• _Text_:
»»

One of the joys of being an ex-pat, owning a vacation home, living in a desirable destination location, etc. is the opportunity to have houseguests. This is usually a pleasing, rewarding experience and, in fact, is often one of the reasons for being where one is in the first place.

However, not all houseguests are created equal and while some bring pleasure others may deliver frustration and dysfunction, and who never seem to leave soon enough. (See clip below).

I thought it might be interesting to share some of those stories. We had a former neighbor in the US who, with his wife, was coming to France for a vacation in Burgundy and after that, they planned to see some elderly relative of a friend who lived in an EPHAD near us. We had offered an open invitation and they contacted us to say they were ready to take us up on the offer and stay with us for 3 nights. They are outwardly nice and we never had any problems when we lived a few houses down from them in the US. They are both retired, she is active in community affairs, and he is an avid amateur photographer. He had at least $50k worth of super-high-end digital equipment, Leica and Hasselblad.

As soon as they arrived we suspected trouble, they had already scheduled every minute except for the last evening. It was obvious we were just providing a room. They also immediately told us we needed to upgrade our internal stairs (300+ year-old house).

For two mornings we fetched viennoiserie from the local bakery and served coffee (we have a commercial espresso setup and he is also into coffee). They then disappeared out the door laden with cameras and photo equipment, not to be seen again until well after dark (it was summer, so dark was quite late. As they were leaving on their last full day, we reminded them that we would be making pizza (wood oven) and dinner would be at 20h00 so they should be back around 19h00 for aperos. We spent the day getting the oven fired, it takes a couple of hours to get to a good, hot, stable temperature, making dough, chopping toppings, etc.

««

• _Exercise objective_: Could you reproduce the full houseguests text above, word for word?

• _Supplied entries_:
»»

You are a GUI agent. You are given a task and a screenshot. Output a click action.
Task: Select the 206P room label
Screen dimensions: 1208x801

««
»»

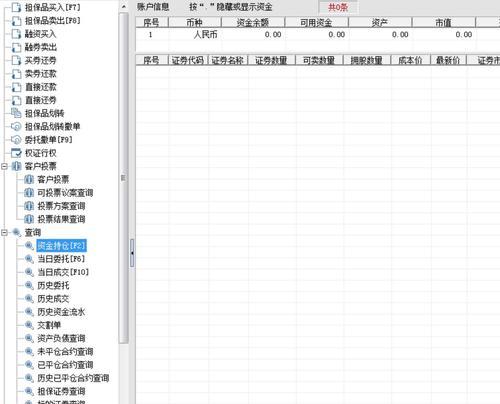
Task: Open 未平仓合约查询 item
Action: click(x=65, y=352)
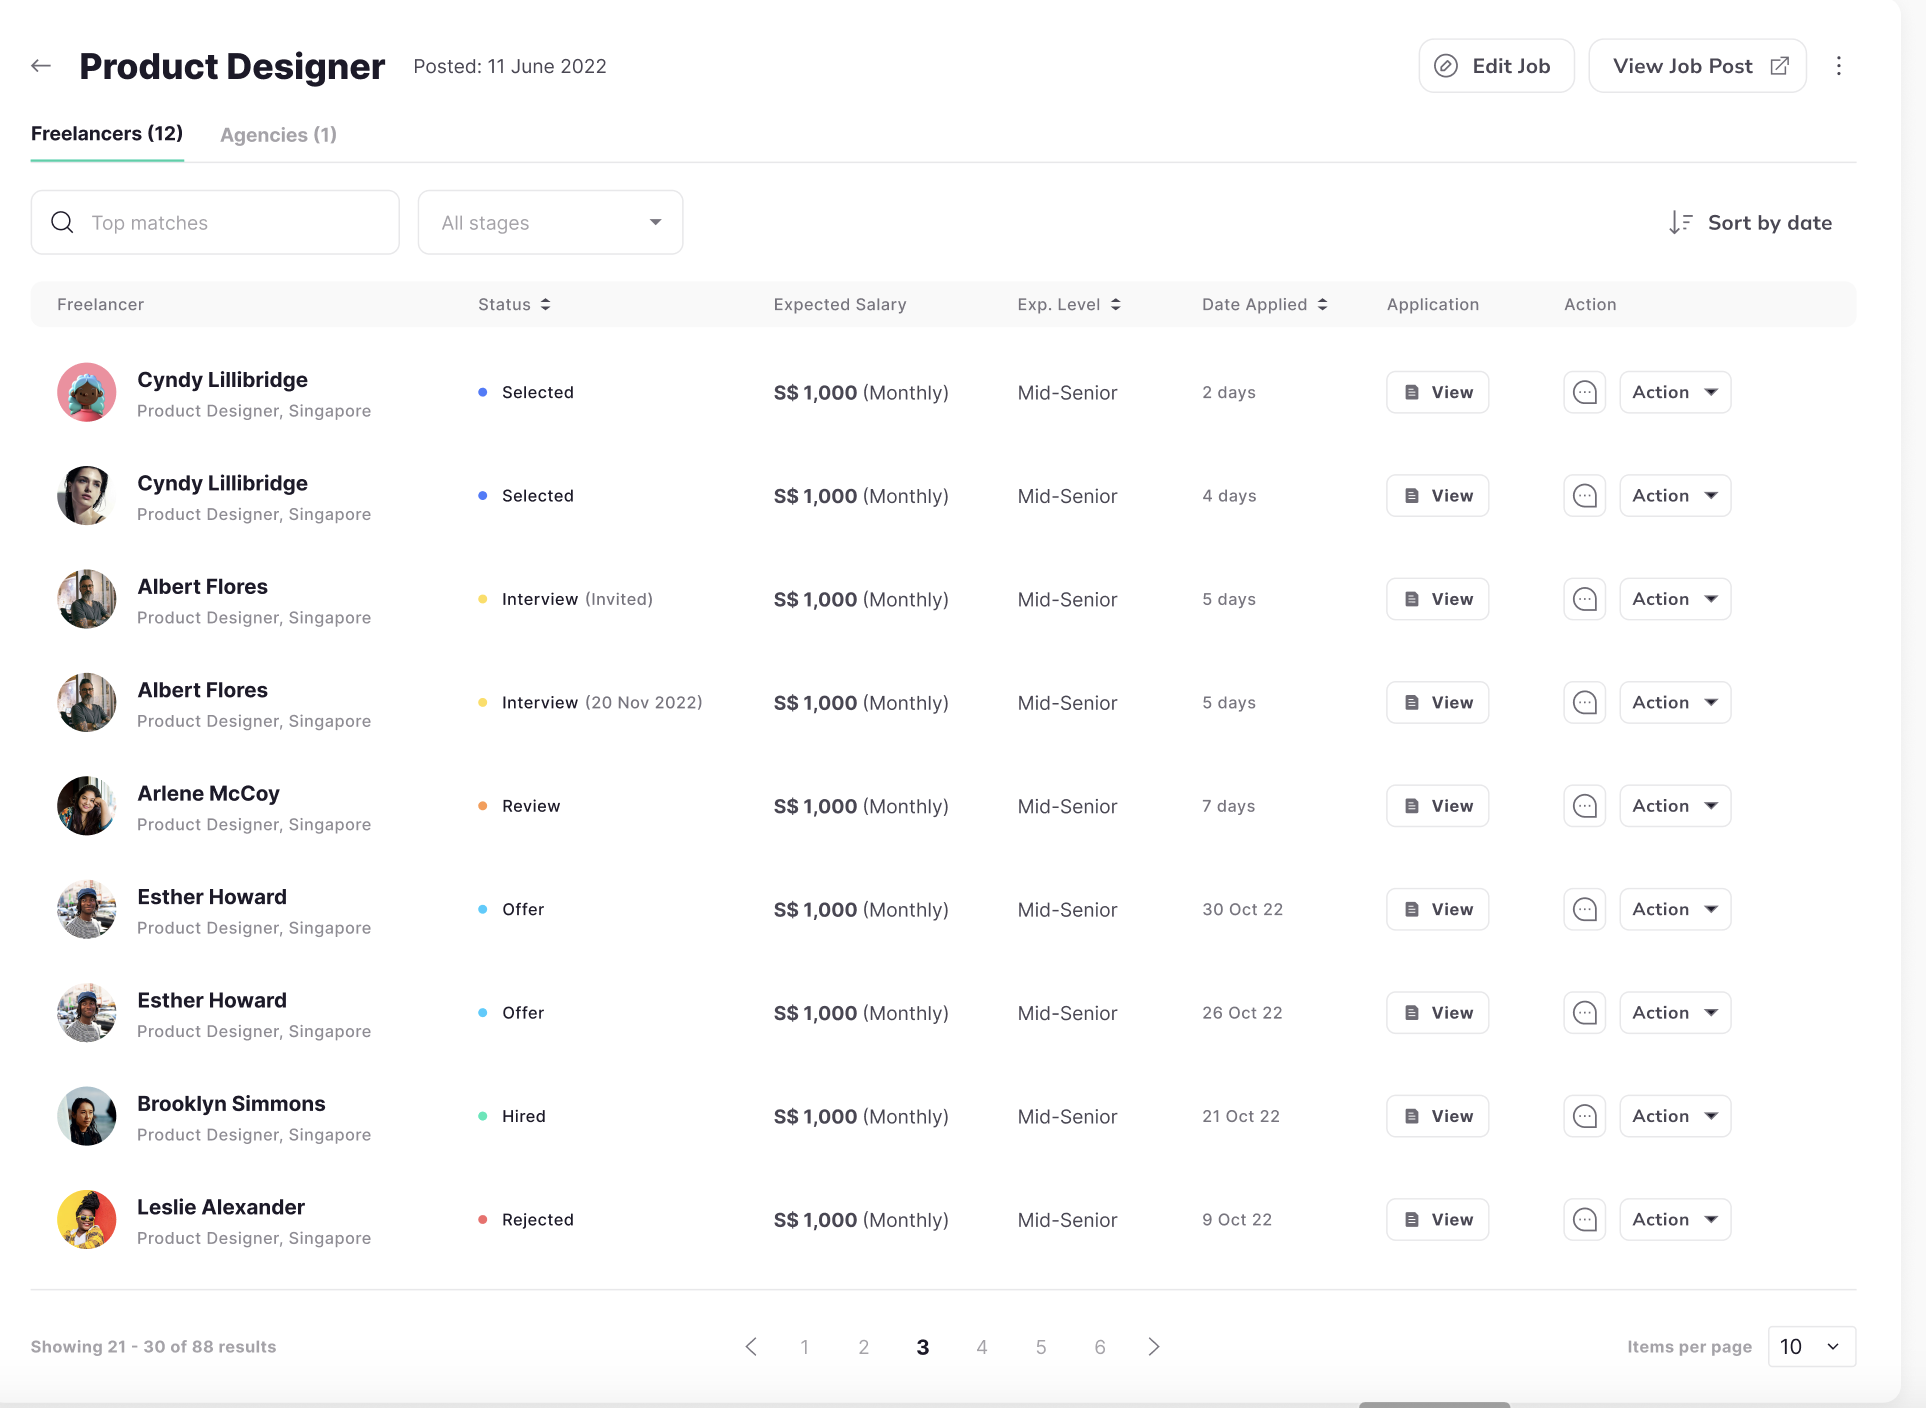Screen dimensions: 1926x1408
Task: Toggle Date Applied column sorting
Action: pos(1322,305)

««
»»

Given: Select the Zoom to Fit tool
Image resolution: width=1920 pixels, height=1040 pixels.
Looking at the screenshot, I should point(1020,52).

««

• _Task response_:
One of the joys of being an ex-pat, owning a vacation home, living in a desirable destination location, etc. is the opportunity to have houseguests. This is usually a pleasing, rewarding experience and, in fact, is often one of the reasons for being where one is in the first place.

However, not all houseguests are created equal and while some bring pleasure others may deliver frustration and dysfunction, and who never seem to leave soon enough. (See clip below).

I thought it might be interesting to share some of those stories. We had a former neighbor in the US who, with his wife, was coming to France for a vacation in Burgundy and after that, they planned to see some elderly relative of a friend who lived in an EPHAD near us. We had offered an open invitation and they contacted us to say they were ready to take us up on the offer and stay with us for 3 nights. They are outwardly nice and we never had any problems when we lived a few houses down from them in the US. They are both retired, she is active in community affairs, and he is an avid amateur photographer. He had at least $50k worth of super-high-end digital equipment, Leica and Hasselblad.

As soon as they arrived we suspected trouble, they had already scheduled every minute except for the last evening. It was obvious we were just providing a room. They also immediately told us we needed to upgrade our internal stairs (300+ year-old house).

For two mornings we fetched viennoiserie from the local bakery and served coffee (we have a commercial espresso setup and he is also into coffee). They then disappeared out the door laden with cameras and photo equipment, not to be seen again until well after dark (it was summer, so dark was quite late. As they were leaving on their last full day, we reminded them that we would be making pizza (wood oven) and dinner would be at 20h00 so they should be back around 19h00 for aperos. We spent the day getting the oven fired, it takes a couple of hours to get to a good, hot, stable temperature, making dough, chopping toppings, etc.